WHAT IS EXPECTED: Please count the lines in the entries below that contain the string "Instruction", treating uppercase and lowercase letters as different, and reply with only that number.

RECORDS SHOWN:
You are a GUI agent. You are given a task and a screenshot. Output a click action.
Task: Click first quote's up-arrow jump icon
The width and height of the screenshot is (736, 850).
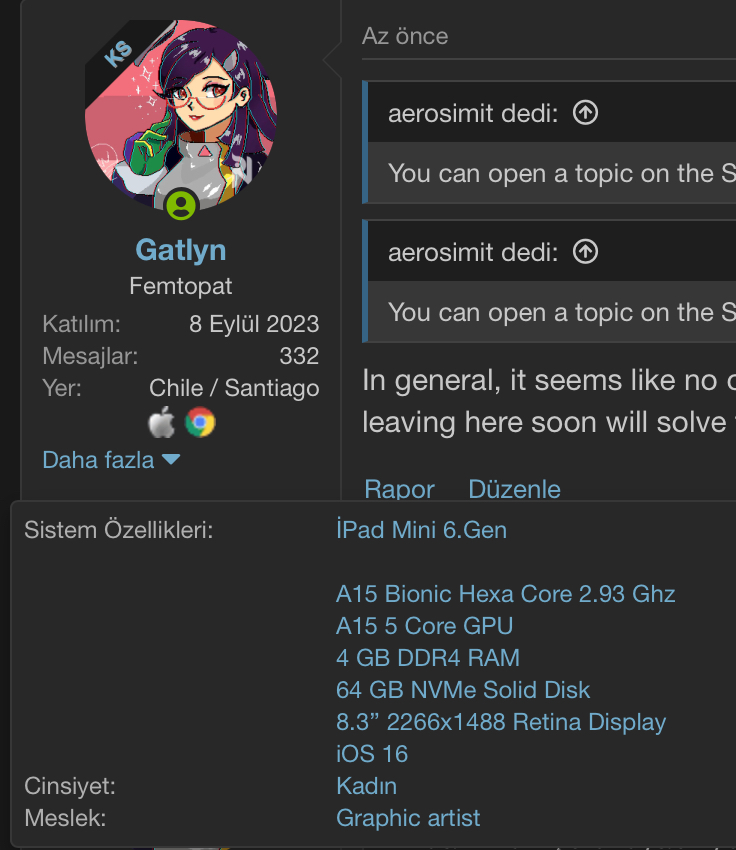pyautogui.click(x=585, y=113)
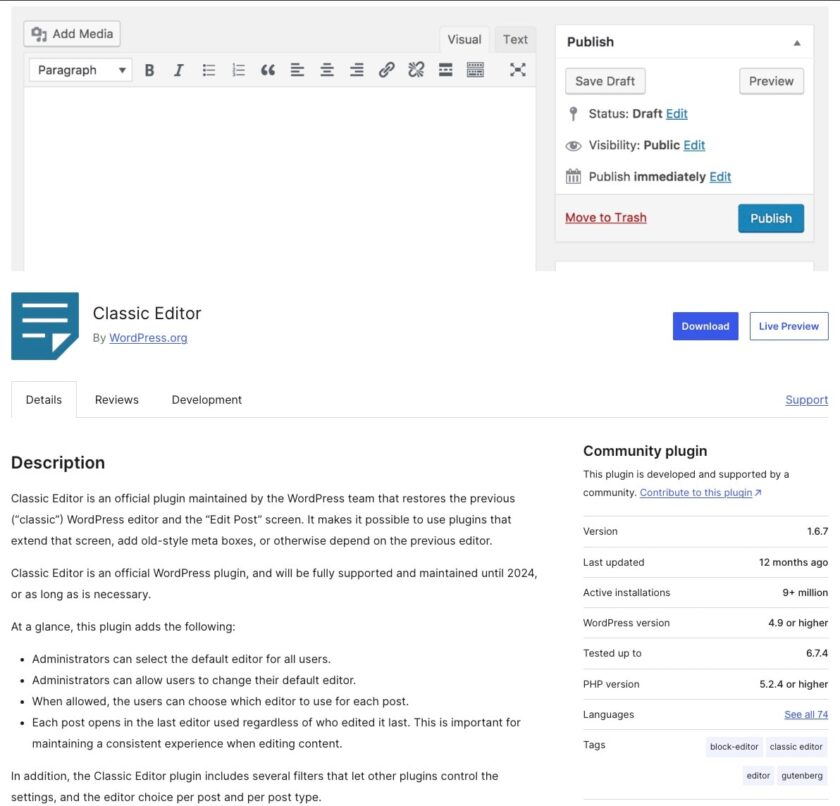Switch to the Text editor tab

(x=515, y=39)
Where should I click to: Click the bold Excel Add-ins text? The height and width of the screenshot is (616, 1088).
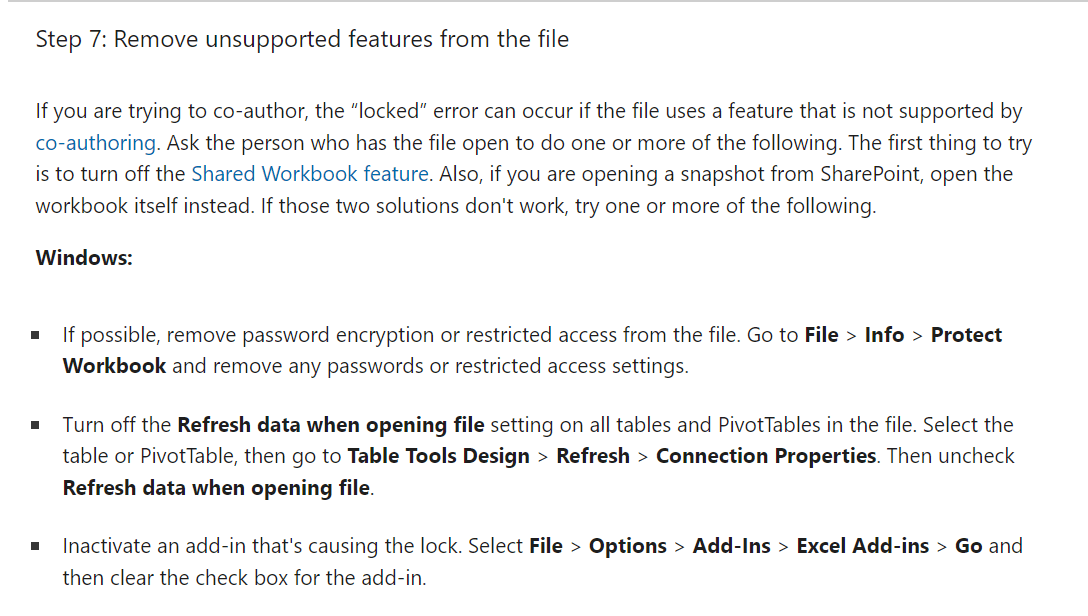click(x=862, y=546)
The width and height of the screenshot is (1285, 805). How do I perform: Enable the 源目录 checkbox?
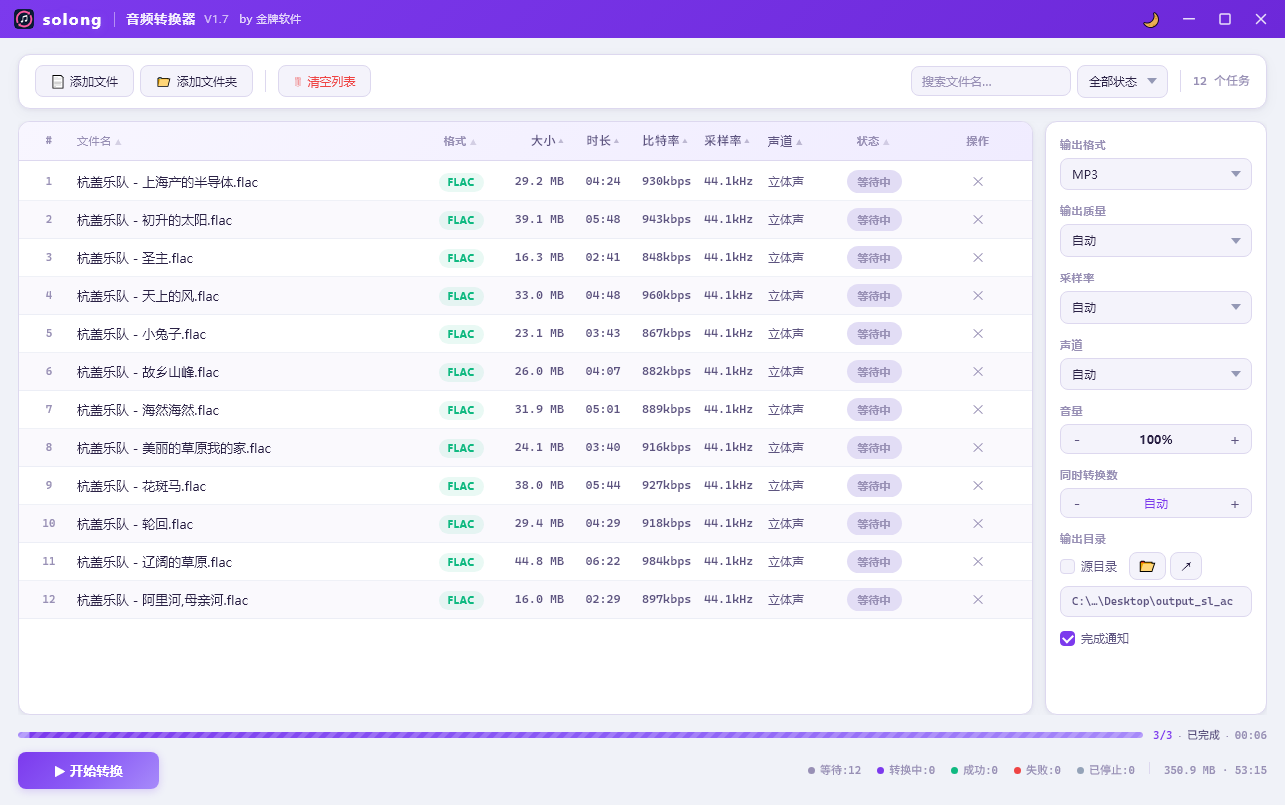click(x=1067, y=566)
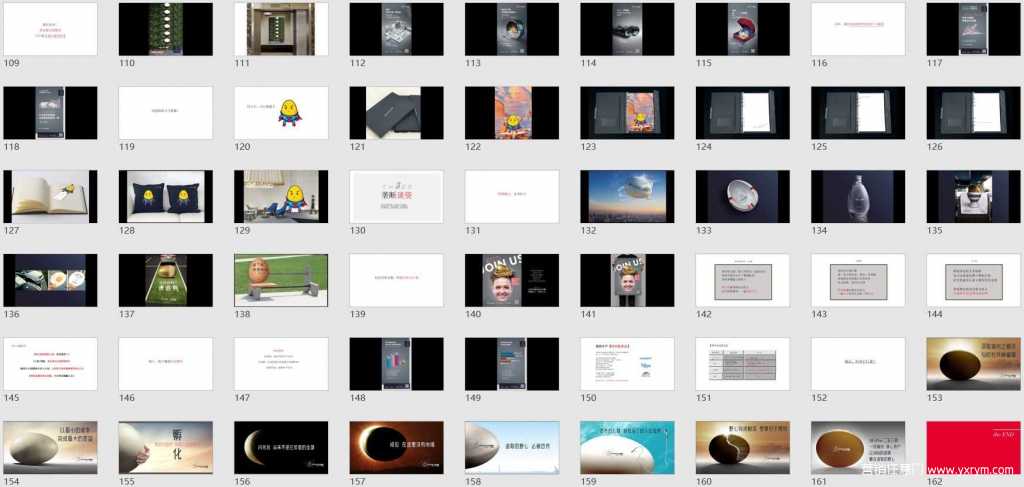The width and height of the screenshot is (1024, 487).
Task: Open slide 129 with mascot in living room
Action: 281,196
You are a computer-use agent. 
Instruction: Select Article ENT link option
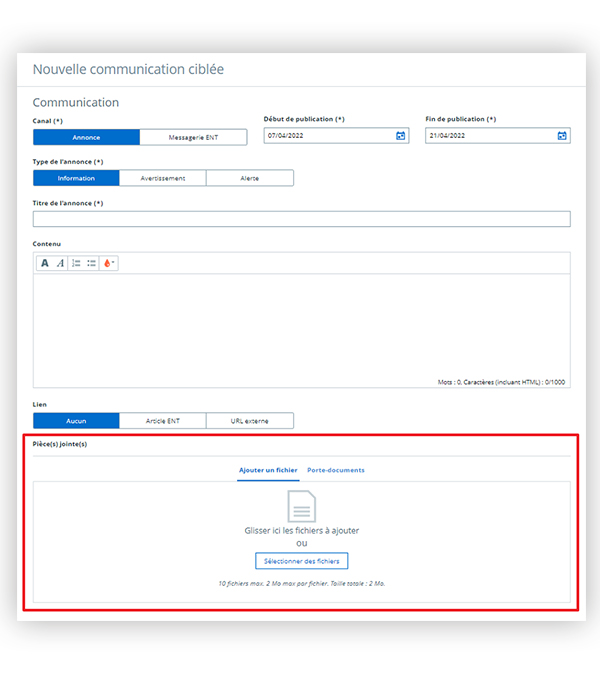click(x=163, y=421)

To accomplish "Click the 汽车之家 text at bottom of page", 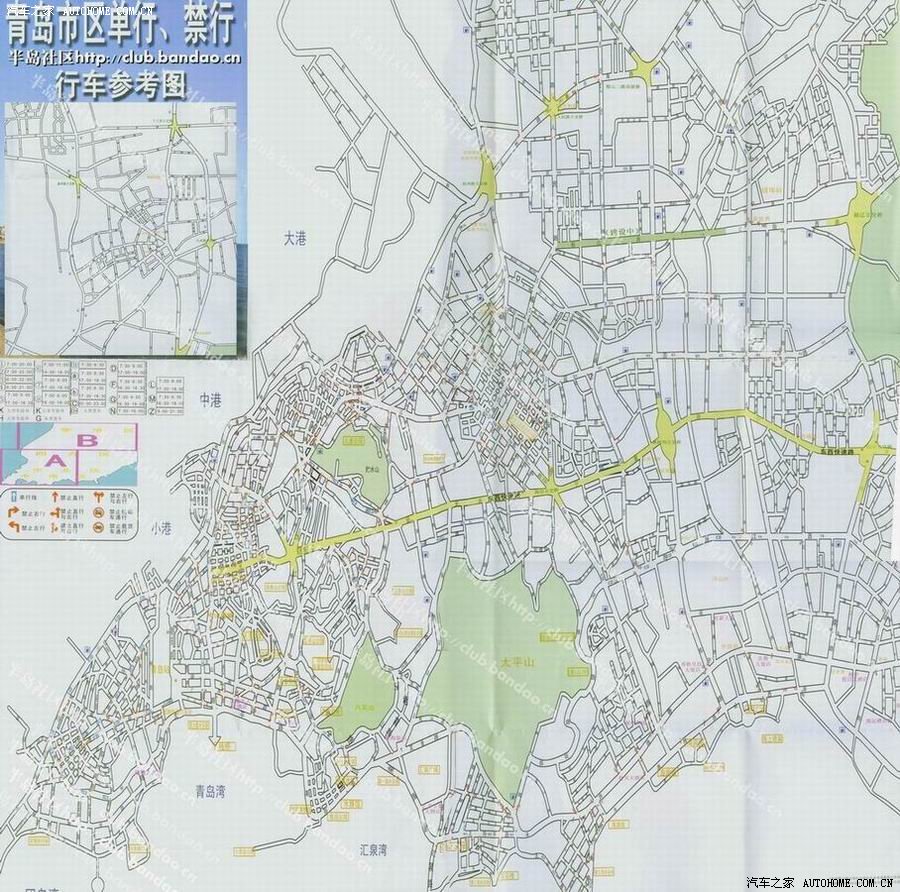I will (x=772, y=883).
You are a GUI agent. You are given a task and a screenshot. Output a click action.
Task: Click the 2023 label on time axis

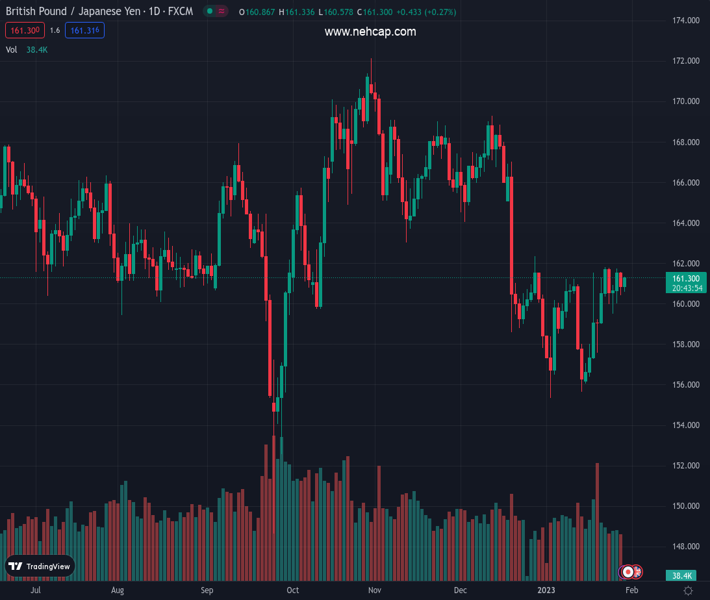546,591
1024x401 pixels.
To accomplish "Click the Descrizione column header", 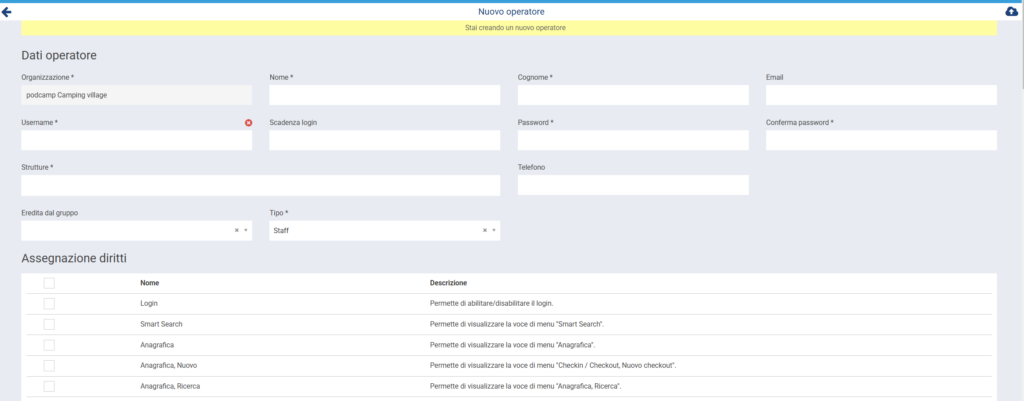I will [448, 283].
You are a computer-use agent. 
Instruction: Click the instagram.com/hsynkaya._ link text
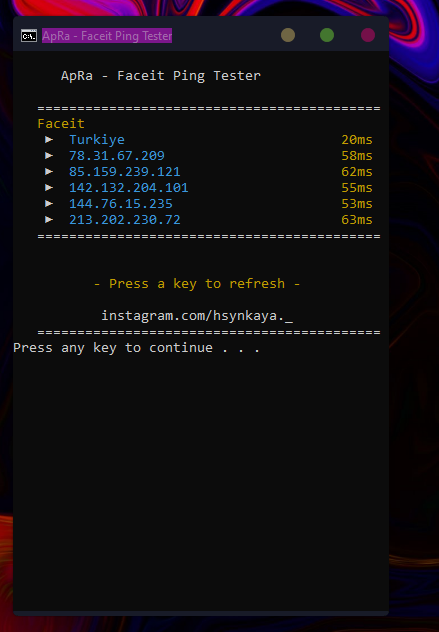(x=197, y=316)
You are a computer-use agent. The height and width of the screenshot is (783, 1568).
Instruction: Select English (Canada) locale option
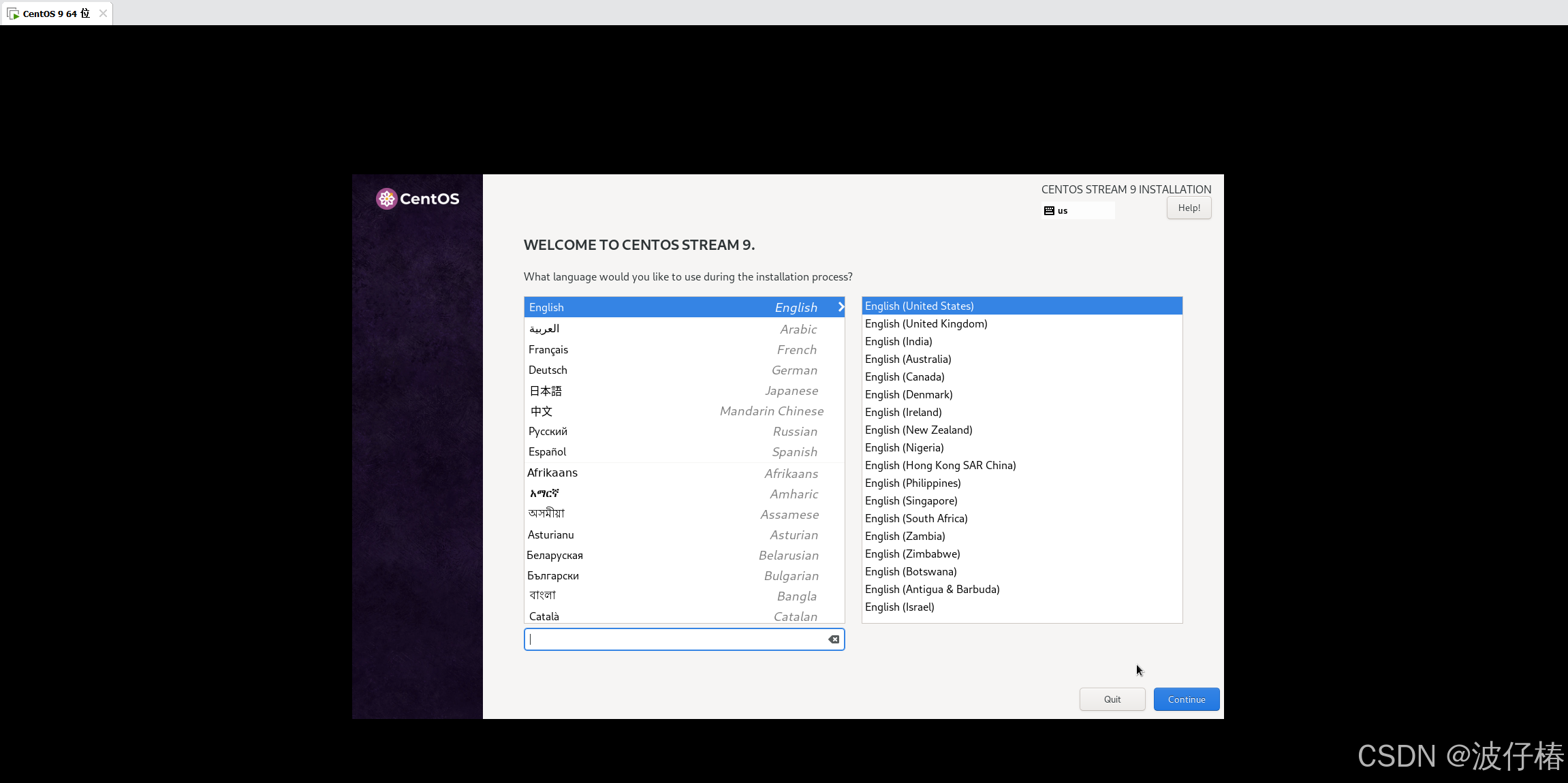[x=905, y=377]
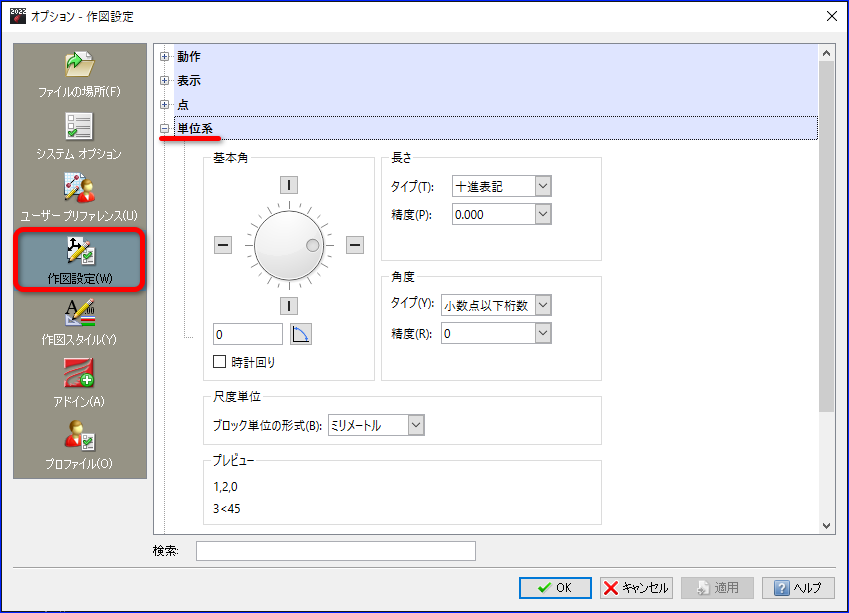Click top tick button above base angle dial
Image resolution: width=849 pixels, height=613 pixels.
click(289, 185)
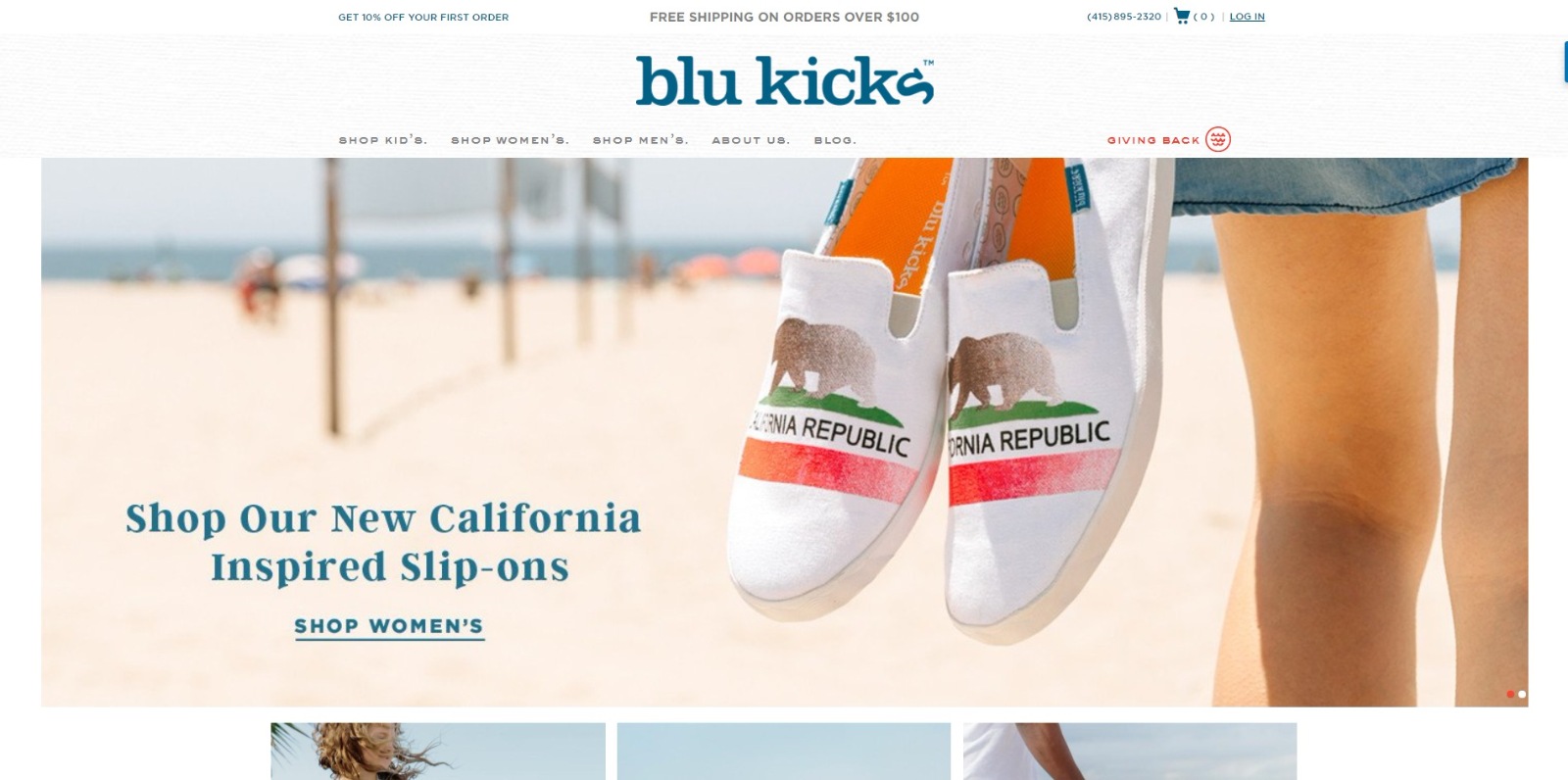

EXPECTED OUTPUT: 3